WORK TO COMPLETE: Print every line below exactly as written, but leave the pictures behind.

RECORDS FOR THE TASK:
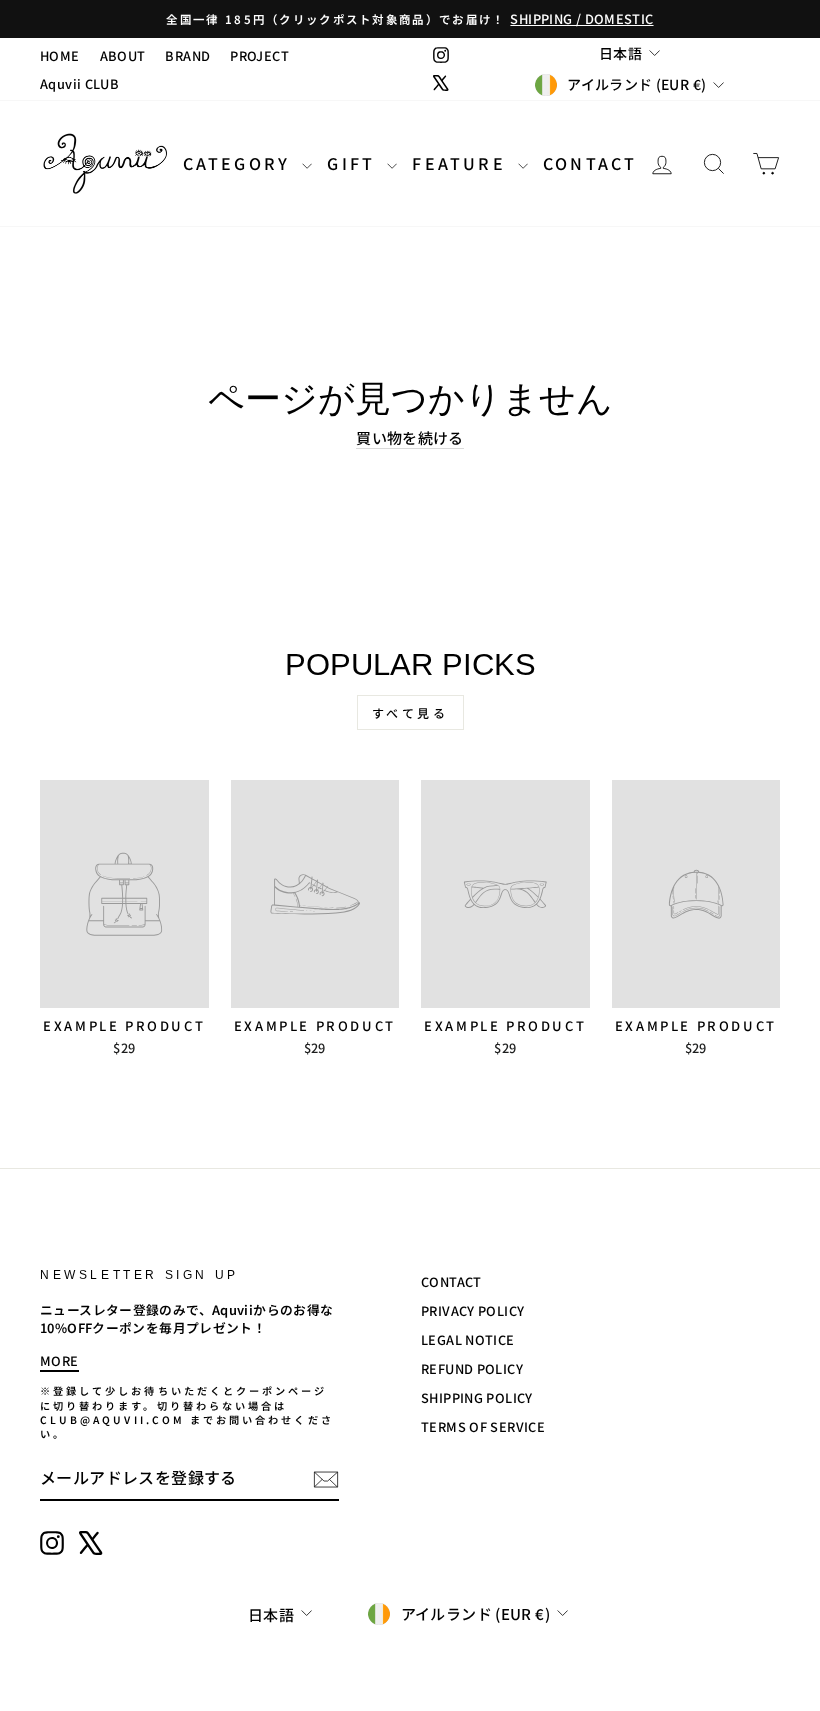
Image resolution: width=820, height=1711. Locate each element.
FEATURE (462, 163)
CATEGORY (240, 163)
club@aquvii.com (112, 1419)
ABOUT (123, 55)
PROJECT (259, 55)
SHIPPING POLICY (477, 1397)
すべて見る (410, 712)
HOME (60, 55)
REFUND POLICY (472, 1368)
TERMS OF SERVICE (483, 1426)
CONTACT (590, 163)
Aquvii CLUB (79, 83)
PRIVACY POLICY (472, 1310)
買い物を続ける (410, 437)
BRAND (187, 55)
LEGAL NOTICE (468, 1339)
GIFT (354, 163)
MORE (59, 1360)
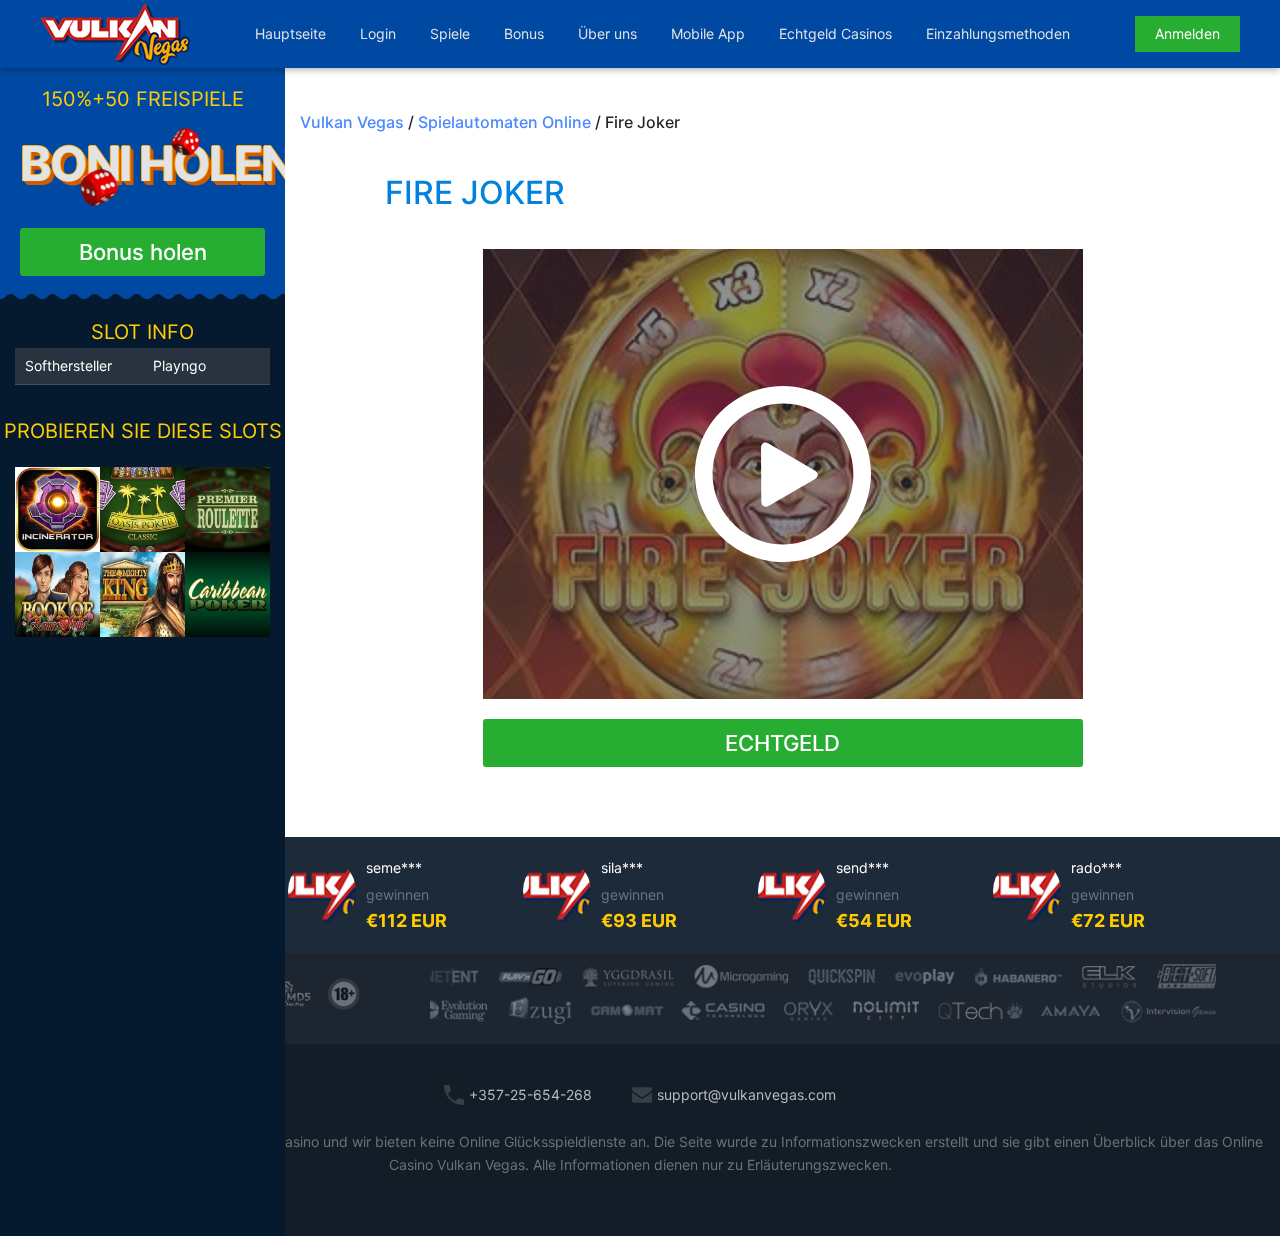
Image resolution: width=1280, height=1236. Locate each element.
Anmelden (1187, 33)
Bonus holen (143, 252)
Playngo (179, 365)
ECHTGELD (782, 743)
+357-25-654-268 (530, 1094)
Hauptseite (290, 33)
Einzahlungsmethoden (998, 33)
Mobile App (708, 33)
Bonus (524, 33)
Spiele (450, 33)
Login (378, 33)
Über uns (607, 33)
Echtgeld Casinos (835, 33)
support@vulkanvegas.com (746, 1094)
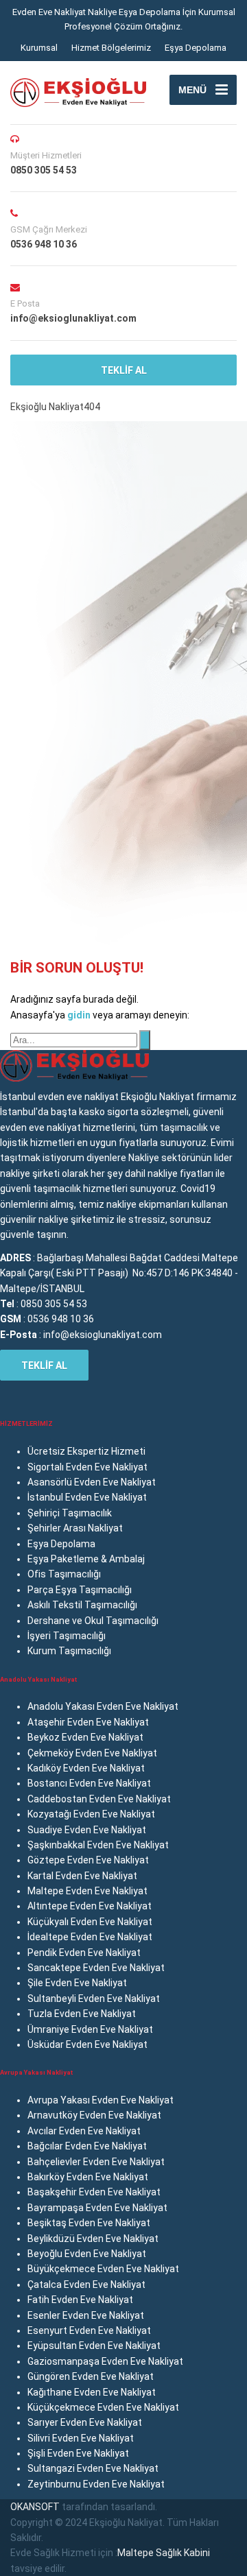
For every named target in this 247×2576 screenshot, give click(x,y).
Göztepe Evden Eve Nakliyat (88, 1860)
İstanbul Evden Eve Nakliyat (87, 1497)
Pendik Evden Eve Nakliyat (84, 1952)
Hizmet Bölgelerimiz (111, 48)
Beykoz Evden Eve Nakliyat (85, 1737)
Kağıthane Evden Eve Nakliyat (91, 2392)
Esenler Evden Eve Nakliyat (85, 2315)
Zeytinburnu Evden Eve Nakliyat (96, 2484)
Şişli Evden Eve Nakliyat (78, 2453)
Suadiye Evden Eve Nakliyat (86, 1829)
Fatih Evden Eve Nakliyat (80, 2299)
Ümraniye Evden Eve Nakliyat (90, 2029)
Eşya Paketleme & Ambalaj (86, 1558)
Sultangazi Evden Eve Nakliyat (92, 2468)
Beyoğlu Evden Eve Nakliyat (86, 2253)
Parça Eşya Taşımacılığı (79, 1589)
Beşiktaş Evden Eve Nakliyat (88, 2222)
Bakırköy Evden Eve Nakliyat (87, 2176)
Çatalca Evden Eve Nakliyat (86, 2284)
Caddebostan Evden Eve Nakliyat (99, 1798)
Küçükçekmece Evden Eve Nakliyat (103, 2407)
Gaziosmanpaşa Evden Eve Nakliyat (105, 2361)
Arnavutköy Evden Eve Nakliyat (94, 2115)
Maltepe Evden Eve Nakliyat (87, 1890)
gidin (80, 1015)
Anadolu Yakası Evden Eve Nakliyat (102, 1706)
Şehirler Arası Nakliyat (75, 1528)
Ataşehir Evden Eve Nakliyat (88, 1722)
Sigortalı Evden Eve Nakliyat (87, 1467)
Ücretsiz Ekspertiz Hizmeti (86, 1451)
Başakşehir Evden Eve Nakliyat (94, 2191)
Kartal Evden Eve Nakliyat (82, 1875)
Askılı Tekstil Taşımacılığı (82, 1604)
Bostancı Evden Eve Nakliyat (89, 1783)
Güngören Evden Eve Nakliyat (90, 2376)
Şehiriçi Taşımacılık (69, 1512)
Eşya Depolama (195, 48)
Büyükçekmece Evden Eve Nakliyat (103, 2268)
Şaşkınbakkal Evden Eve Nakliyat (98, 1844)
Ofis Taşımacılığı (64, 1574)
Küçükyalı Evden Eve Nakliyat (89, 1921)
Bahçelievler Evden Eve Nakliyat (96, 2161)
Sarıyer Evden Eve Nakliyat (84, 2422)
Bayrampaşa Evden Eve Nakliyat (97, 2207)
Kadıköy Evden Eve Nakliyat (86, 1768)
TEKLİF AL (124, 370)
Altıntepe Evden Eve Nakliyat (89, 1905)
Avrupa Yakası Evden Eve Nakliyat (100, 2100)
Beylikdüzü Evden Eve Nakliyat (92, 2238)
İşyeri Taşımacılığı (66, 1635)
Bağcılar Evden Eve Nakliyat (87, 2145)
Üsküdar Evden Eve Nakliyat (87, 2044)
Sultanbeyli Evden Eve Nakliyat (93, 1998)
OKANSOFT (35, 2506)
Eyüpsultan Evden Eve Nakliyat (94, 2345)
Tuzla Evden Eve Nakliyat (81, 2013)
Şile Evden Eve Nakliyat (77, 1982)
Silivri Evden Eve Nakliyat (80, 2438)
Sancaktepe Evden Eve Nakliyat (96, 1967)
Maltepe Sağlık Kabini (163, 2552)
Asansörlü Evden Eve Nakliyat (91, 1482)
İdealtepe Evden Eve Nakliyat (89, 1936)
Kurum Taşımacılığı (69, 1650)
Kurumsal (39, 48)
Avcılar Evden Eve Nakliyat (84, 2130)
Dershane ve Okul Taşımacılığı (92, 1620)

RESULT OF THIS TASK:
Image resolution: width=820, height=1711. Locate each element.
FEATURE (462, 163)
CATEGORY (240, 163)
club@aquvii.com (112, 1419)
ABOUT (123, 55)
PROJECT (259, 55)
SHIPPING POLICY (477, 1397)
すべて見る (410, 712)
HOME (60, 55)
REFUND POLICY (472, 1368)
TERMS OF SERVICE (483, 1426)
CONTACT (590, 163)
Aquvii CLUB (79, 83)
PRIVACY POLICY (472, 1310)
買い物を続ける (410, 437)
BRAND (187, 55)
LEGAL NOTICE (468, 1339)
GIFT (354, 163)
MORE (59, 1360)
Image resolution: width=1280, height=1236. Locate each element.
Anmelden (1187, 33)
Bonus holen (143, 252)
Playngo (179, 365)
ECHTGELD (782, 743)
+357-25-654-268 (530, 1094)
Hauptseite (290, 33)
Einzahlungsmethoden (998, 33)
Mobile App (708, 33)
Bonus (524, 33)
Spiele (450, 33)
Login (378, 33)
Über uns (607, 33)
Echtgeld Casinos (835, 33)
support@vulkanvegas.com (746, 1094)
For every named target in this 247×2576 screenshot, give click(x,y).
Göztepe Evden Eve Nakliyat (88, 1860)
İstanbul Evden Eve Nakliyat (87, 1497)
Pendik Evden Eve Nakliyat (84, 1952)
Hizmet Bölgelerimiz (111, 48)
Beykoz Evden Eve Nakliyat (85, 1737)
Kağıthane Evden Eve Nakliyat (91, 2392)
Esenler Evden Eve Nakliyat (85, 2315)
Zeytinburnu Evden Eve Nakliyat (96, 2484)
Şişli Evden Eve Nakliyat (78, 2453)
Suadiye Evden Eve Nakliyat (86, 1829)
Fatih Evden Eve Nakliyat (80, 2299)
Ümraniye Evden Eve Nakliyat (90, 2029)
Eşya Paketleme & Ambalaj (86, 1558)
Sultangazi Evden Eve Nakliyat (92, 2468)
Beyoğlu Evden Eve Nakliyat (86, 2253)
Parça Eşya Taşımacılığı (79, 1589)
Beşiktaş Evden Eve Nakliyat (88, 2222)
Bakırköy Evden Eve Nakliyat (87, 2176)
Çatalca Evden Eve Nakliyat (86, 2284)
Caddebostan Evden Eve Nakliyat (99, 1798)
Küçükçekmece Evden Eve Nakliyat (103, 2407)
Gaziosmanpaşa Evden Eve Nakliyat (105, 2361)
Arnavutköy Evden Eve Nakliyat (94, 2115)
Maltepe Evden Eve Nakliyat (87, 1890)
gidin (80, 1015)
Anadolu Yakası Evden Eve Nakliyat (102, 1706)
Şehirler Arası Nakliyat (75, 1528)
Ataşehir Evden Eve Nakliyat (88, 1722)
Sigortalı Evden Eve Nakliyat (87, 1467)
Ücretsiz Ekspertiz Hizmeti (86, 1451)
Başakşehir Evden Eve Nakliyat (94, 2191)
Kartal Evden Eve Nakliyat (82, 1875)
Askılı Tekstil Taşımacılığı (82, 1604)
Bostancı Evden Eve Nakliyat (89, 1783)
Güngören Evden Eve Nakliyat (90, 2376)
Şehiriçi Taşımacılık (69, 1512)
Eşya Depolama (195, 48)
Büyükçekmece Evden Eve Nakliyat (103, 2268)
Şaşkınbakkal Evden Eve Nakliyat (98, 1844)
Ofis Taşımacılığı (64, 1574)
Küçükyalı Evden Eve Nakliyat (89, 1921)
Bahçelievler Evden Eve Nakliyat (96, 2161)
Sarıyer Evden Eve Nakliyat (84, 2422)
Bayrampaşa Evden Eve Nakliyat (97, 2207)
Kadıköy Evden Eve Nakliyat (86, 1768)
TEKLİF AL (124, 370)
Altıntepe Evden Eve Nakliyat (89, 1905)
Avrupa Yakası Evden Eve Nakliyat (100, 2100)
Beylikdüzü Evden Eve Nakliyat (92, 2238)
İşyeri Taşımacılığı (66, 1635)
Bağcılar Evden Eve Nakliyat (87, 2145)
Üsküdar Evden Eve Nakliyat (87, 2044)
Sultanbeyli Evden Eve Nakliyat (93, 1998)
OKANSOFT (35, 2506)
Eyüpsultan Evden Eve Nakliyat (94, 2345)
Tuzla Evden Eve Nakliyat (81, 2013)
Şile Evden Eve Nakliyat (77, 1982)
Silivri Evden Eve Nakliyat (80, 2438)
Sancaktepe Evden Eve Nakliyat (96, 1967)
Maltepe Sağlık Kabini (163, 2552)
Asansörlü Evden Eve Nakliyat (91, 1482)
İdealtepe Evden Eve Nakliyat (89, 1936)
Kurum Taşımacılığı (69, 1650)
Kurumsal (39, 48)
Avcılar Evden Eve Nakliyat (84, 2130)
Dershane ve Okul Taşımacılığı (92, 1620)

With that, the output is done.